The alternative is the Buchanan & Tullock problem. Democracy is not truly about consensus. Democracy is about imposition. One of the points I addressed in my first book was the problem with the analogy between markets and elections. In a market, you get what you buy. I buy some hipster-approved coffee beans to grind myself every morning (guess what's on my mind!), and those are the beans I get. You buy Starbucks, you get Starbucks. We're each happy because we get what we buy. In an election, I don't get what I vote for. If I did, I'd be living in Clinton's America right now. (2016 was the first time I ever publicly admitted how I voted because... you figure it out.) What any one of us gets is dependent on how the rest of us behave. In my first book, I put a stupid, pretentious term on that concept, because I'm an academic, and that's how we do things: "the principle of voter interdependence."

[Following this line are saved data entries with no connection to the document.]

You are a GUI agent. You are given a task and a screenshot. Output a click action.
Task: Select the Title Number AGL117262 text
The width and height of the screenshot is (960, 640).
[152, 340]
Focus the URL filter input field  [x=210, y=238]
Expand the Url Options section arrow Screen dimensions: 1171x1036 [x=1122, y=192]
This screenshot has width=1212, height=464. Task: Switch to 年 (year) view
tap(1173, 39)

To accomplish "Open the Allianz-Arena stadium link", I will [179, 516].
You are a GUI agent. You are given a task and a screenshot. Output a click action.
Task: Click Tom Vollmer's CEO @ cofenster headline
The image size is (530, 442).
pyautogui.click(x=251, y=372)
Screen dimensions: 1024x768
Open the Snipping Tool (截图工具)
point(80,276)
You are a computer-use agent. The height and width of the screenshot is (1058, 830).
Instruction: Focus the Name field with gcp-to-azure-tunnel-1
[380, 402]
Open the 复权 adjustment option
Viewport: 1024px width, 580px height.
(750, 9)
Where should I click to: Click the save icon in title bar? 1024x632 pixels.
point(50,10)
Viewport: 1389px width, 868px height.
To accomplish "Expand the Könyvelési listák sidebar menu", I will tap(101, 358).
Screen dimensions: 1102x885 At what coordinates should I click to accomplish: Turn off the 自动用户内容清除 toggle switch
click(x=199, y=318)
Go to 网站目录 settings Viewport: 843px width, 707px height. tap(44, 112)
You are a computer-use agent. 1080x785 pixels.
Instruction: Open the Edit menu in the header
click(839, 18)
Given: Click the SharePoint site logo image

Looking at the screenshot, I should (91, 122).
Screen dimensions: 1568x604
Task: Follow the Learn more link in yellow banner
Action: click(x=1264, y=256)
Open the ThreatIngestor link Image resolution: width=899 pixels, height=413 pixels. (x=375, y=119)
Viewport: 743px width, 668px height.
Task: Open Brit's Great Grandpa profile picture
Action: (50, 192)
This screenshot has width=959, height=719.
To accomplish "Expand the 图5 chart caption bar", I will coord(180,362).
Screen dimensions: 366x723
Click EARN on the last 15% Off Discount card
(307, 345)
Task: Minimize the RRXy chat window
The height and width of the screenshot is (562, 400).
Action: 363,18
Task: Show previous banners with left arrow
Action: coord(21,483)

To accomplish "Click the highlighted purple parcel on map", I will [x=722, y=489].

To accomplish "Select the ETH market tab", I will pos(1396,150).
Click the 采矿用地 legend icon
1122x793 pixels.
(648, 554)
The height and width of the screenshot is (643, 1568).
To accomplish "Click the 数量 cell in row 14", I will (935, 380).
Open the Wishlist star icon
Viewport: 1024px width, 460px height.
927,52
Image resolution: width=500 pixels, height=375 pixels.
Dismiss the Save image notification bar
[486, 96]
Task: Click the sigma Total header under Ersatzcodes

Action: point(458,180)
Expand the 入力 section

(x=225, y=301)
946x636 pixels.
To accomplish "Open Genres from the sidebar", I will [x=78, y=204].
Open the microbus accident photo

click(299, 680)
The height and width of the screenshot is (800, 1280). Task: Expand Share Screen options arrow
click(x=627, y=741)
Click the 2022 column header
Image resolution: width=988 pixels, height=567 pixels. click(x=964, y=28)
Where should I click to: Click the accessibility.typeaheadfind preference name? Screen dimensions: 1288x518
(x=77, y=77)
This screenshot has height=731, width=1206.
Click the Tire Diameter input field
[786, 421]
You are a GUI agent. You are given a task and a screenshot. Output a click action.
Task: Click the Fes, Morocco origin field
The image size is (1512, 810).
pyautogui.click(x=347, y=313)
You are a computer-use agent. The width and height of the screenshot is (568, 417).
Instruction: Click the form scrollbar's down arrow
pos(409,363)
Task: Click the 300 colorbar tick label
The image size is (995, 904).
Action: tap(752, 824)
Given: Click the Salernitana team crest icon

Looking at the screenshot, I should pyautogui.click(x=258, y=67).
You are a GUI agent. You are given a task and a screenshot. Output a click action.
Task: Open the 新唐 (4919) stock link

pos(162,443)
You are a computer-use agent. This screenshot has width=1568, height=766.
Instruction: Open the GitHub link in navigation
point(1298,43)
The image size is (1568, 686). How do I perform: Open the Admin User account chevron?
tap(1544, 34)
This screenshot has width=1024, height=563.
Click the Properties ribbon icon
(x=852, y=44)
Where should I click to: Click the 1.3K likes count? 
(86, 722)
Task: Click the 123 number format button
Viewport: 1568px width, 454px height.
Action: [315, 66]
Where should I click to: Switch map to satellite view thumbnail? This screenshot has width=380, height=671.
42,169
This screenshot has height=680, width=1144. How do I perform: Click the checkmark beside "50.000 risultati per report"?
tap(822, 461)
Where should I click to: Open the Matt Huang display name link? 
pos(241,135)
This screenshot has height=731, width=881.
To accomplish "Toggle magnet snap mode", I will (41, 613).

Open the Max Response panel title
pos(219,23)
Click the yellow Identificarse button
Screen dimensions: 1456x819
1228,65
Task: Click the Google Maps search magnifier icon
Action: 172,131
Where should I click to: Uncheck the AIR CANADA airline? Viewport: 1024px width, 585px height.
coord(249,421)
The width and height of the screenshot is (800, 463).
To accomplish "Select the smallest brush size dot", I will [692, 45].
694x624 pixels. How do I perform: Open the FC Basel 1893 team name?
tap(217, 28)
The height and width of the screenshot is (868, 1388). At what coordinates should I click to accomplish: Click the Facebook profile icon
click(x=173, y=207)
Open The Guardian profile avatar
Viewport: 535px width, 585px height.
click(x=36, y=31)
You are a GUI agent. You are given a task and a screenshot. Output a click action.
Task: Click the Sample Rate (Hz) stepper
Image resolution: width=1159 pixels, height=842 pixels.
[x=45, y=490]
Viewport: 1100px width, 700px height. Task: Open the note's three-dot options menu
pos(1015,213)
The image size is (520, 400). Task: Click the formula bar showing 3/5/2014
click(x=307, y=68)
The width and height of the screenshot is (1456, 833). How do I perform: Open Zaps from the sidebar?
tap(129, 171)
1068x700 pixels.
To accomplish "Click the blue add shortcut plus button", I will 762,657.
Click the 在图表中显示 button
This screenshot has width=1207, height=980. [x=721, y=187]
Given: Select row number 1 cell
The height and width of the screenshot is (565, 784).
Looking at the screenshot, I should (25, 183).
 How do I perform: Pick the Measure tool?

[Excuse me for a moment while I remove the large stick from my ass...]
[AAHHHHH!!!!! That's better.]
Anyway, this is the core problem with elections. They necessarily generate "externalities." Always. Mechanically, they have to. That's really why I don't like competitive elections. They maximize the magnitude of the negative externalities. What do things like civil rights protections do? They limit those negative externalities.
They also reduce the stakes of elections, to the degree that they put policy beyond the reach of whoever wins. That's automatic victory for the good guys.
And automatic loss for the racists.
As it should be.
Fuck democracy. Racists can't be allowed to win, no matter how many of them there are. That's the point. That's why civil rights protections exist. But, once you accept the premise of civil rights protections, you reject the value of the one-person-one-vote standard as sacrosanct.
As you should. Racists shouldn't be allowed to win, no matter how many of them there are. And you know that. (The ones who don't aren't going to read this blog). Now, wrap your brain around what that means for representation, voting and power. It doesn't go to where most people think.